■ AIM OF THE TASK:
These entries must be printed again exactly as they are.

:: RECORDS SUPPLIED

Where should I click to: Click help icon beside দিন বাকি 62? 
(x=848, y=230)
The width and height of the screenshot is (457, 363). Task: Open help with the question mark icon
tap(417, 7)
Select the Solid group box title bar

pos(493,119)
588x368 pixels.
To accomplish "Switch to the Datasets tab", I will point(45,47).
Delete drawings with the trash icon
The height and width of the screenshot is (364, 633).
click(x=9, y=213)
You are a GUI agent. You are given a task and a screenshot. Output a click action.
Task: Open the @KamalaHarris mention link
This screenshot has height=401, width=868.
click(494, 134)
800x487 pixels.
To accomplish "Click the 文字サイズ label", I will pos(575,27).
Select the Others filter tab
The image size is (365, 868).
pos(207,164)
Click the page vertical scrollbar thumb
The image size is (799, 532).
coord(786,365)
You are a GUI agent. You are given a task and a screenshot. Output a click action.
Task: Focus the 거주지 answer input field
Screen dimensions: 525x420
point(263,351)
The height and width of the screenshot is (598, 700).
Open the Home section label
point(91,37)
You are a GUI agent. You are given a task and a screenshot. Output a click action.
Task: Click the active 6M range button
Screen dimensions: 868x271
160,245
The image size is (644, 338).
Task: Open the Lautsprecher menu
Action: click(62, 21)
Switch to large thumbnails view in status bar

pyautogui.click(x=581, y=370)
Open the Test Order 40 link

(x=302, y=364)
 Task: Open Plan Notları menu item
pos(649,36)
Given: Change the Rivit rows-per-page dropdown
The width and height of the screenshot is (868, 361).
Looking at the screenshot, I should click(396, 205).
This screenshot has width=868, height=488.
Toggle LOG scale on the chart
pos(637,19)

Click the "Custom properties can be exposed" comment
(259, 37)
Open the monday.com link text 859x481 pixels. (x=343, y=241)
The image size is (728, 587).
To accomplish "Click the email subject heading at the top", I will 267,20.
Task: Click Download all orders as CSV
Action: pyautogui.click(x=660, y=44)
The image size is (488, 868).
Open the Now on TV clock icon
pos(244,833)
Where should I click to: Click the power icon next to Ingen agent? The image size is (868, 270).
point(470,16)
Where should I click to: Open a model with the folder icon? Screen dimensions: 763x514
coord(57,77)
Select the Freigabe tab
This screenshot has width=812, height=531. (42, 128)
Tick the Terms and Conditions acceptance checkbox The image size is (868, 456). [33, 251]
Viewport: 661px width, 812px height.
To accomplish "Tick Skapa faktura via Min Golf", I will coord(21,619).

::::

■ SOLUTION BELOW:
Where should I click to: Click help icon beside দিন বাকি 62? 
(x=848, y=230)
The width and height of the screenshot is (457, 363). Task: Open help with the question mark icon
tap(417, 7)
Select the Solid group box title bar

pos(493,119)
588x368 pixels.
To accomplish "Switch to the Datasets tab", I will point(45,47).
Delete drawings with the trash icon
The height and width of the screenshot is (364, 633).
click(x=9, y=213)
You are a GUI agent. You are given a task and a screenshot. Output a click action.
Task: Open the @KamalaHarris mention link
This screenshot has height=401, width=868.
click(494, 134)
800x487 pixels.
To accomplish "Click the 文字サイズ label", I will pos(575,27).
Select the Others filter tab
The image size is (365, 868).
pos(207,164)
Click the page vertical scrollbar thumb
The image size is (799, 532).
coord(786,365)
You are a GUI agent. You are given a task and a screenshot. Output a click action.
Task: Focus the 거주지 answer input field
Screen dimensions: 525x420
point(263,351)
The height and width of the screenshot is (598, 700).
Open the Home section label
point(91,37)
You are a GUI agent. You are given a task and a screenshot. Output a click action.
Task: Click the active 6M range button
Screen dimensions: 868x271
160,245
The image size is (644, 338).
Task: Open the Lautsprecher menu
Action: click(62, 21)
Switch to large thumbnails view in status bar

pyautogui.click(x=581, y=370)
Open the Test Order 40 link

(x=302, y=364)
 Task: Open Plan Notları menu item
pos(649,36)
Given: Change the Rivit rows-per-page dropdown
The width and height of the screenshot is (868, 361).
Looking at the screenshot, I should click(396, 205).
This screenshot has width=868, height=488.
Toggle LOG scale on the chart
pos(637,19)

Click the "Custom properties can be exposed" comment
(259, 37)
Open the monday.com link text 859x481 pixels. (x=343, y=241)
The image size is (728, 587).
To accomplish "Click the email subject heading at the top", I will 267,20.
Task: Click Download all orders as CSV
Action: pyautogui.click(x=660, y=44)
The image size is (488, 868).
Open the Now on TV clock icon
pos(244,833)
Where should I click to: Click the power icon next to Ingen agent? The image size is (868, 270).
point(470,16)
Where should I click to: Open a model with the folder icon? Screen dimensions: 763x514
coord(57,77)
Select the Freigabe tab
This screenshot has width=812, height=531. (42, 128)
Tick the Terms and Conditions acceptance checkbox The image size is (868, 456). [33, 251]
Viewport: 661px width, 812px height.
To accomplish "Tick Skapa faktura via Min Golf", I will coord(21,619).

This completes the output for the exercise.